This blog post originally appeared on the USC Dornsife blog, and it is reproduced here with permission.

By Josh Seim, author of Bandage, Sort, and Hustle: Ambulance Crews on the Front Lines of Urban Suffering


As a sociologist who has studied 911 ambulance operations in California and a former emergency medical technician (EMT), I recently spoke with ambulance workers across the country to assess how the pandemic is impacting their lives.

From Los Angeles to Baltimore, and from a rural county in Texas to a mid-sized city in Wisconsin, paramedics and EMTs are looking at New York City, where the coronavirus hurricane continues to rip through vulnerable populations and devastate the city’s ambulance operations. Emergency dispatchers there are receiving more 911 calls per day than they did on Sept. 11, 2001, and FEMA has sent hundreds of ambulances manned by courageous paramedics and EMTs from around the country to help counter the crushing demand. Nearly a quarter of all FDNY EMS workers are out sick, and some of those who are still working are sleeping in their cars between shifts in an effort to protect their loved ones from the virus.

The nation’s emergency services are struggling to antipate and cope with the effects of the novel coronavirus pandemic. (Image Source: iStock/Marco Piunti.)

But so far, the situation has been quite different in many other parts of the country.

Waiting for the storm

While the ambulance workers I spoke with reported increased contact with patients with COVID-19 symptoms, almost all of them said they’ve experienced an overall decline in 911 calls. This is likely due to statewide orders to stay home and the public’s fear of coronavirus exposure in the emergency department.

“It’s kind of strange for us because we’re typically very busy,” said Michael Diaz, the union president of IAEP R12-077 and an 11-year EMS veteran working in North Hollywood.

A paramedic working for the Baltimore City Fire Department echoed this, saying, “I’ve had a significant amount of downtime. I’m probably in the busiest medic unit in one of the worst neighborhoods of the city and it’s desolate. There’s just nobody out.”

“I think we’re all looking at it kind of like it’s the calm before the storm,” said Diaz.

Still, this doesn’t mean paramedics and EMTs are calm. Anxieties are high, and understandably so. Precious PPE (personal protective equipment) is being rationed for many of the workers I spoke with and several are concerned that their normally busy systems will essentially collapse under the pressure of a swelling pandemic.

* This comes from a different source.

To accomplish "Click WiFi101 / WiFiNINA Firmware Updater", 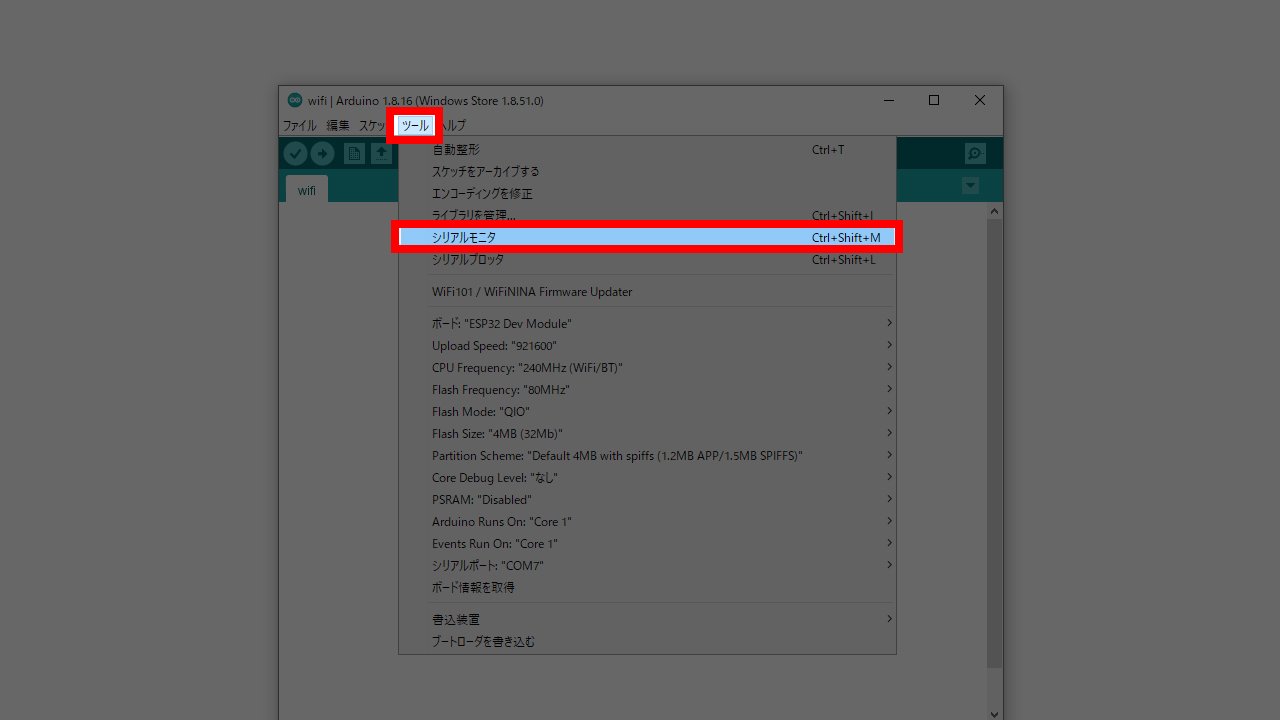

There are other reasons to be concerned. The “calm before the storm” across many EMS systems has shifted workers’ relations with both patients and managers. 

Worry for “less urgent” patients

Ambulance crews provide important services beyond treating and transporting critically ill and injured people. They help maintain an emergency medical safety net in an era of stingy welfare. Crews frequently transport “non-critical” cases to the hospital. They connect chronically ill patients with prescription-writing physicians, link unhoused people to hospital beds and meals, and provide a temporary (albeit imperfect) refuge for many drunk and otherwise disordered people.

That all seems to be changing during the COVID-19 pandemic. Following the orders of their superiors, many paramedics and EMTs throughout the country are being asked to discourage ambulance transport for “non-emergencies.” The workers I spoke with said this was probably a good idea considering the tough triage decisions and bed shortages that many hospitals will predictably face.

We should nevertheless be worried about those “less urgent” patients who are left behind. They tend to already be marginalized from primary care. Ambulance-based telemedicine programs, which bring doctors into ambulances virtually via tablet computers, are helping to keep prescriptions refilled in some areas in the country, but such programs are still exceptional. 

The business of emergency care

Crew-management relations are also changing. Momentary dips in call volume have led to cuts in hours for many part time ambulance workers. Some providers are encouraging their full-time workers to take unpaid time off.

And then there’s Falck, a for-profit ambulance company who, according to the San Francisco Chronicle, is considering furloughing paramedics and EMTs working in Alameda County. So much for capitalism’s commitment to everyday heroes.

In an email sent to employees, managers at this operation justified a potential furlough because these are “turbulent times.” That’s likely a fair assessment of any ambulance system that depends so heavily on billable transports for revenue. But these are also turbulent times for those who most depend on the ambulance, either for aid or for a paycheck.

Deprivatization would be one step in the right direction. Massive decommodification would be even better. If ambulances were true entitlements and not fee-for-service operations, they would be less vulnerable to sudden declines in demand. As such, they would better protect workers and communities. 

However, that is not the reality we live in at the moment. So, at least for now, we’ll just have to watch and see what happens when the coronavirus storm pummels our nation’s fragmented, overwhelmed and commodified ambulance systems.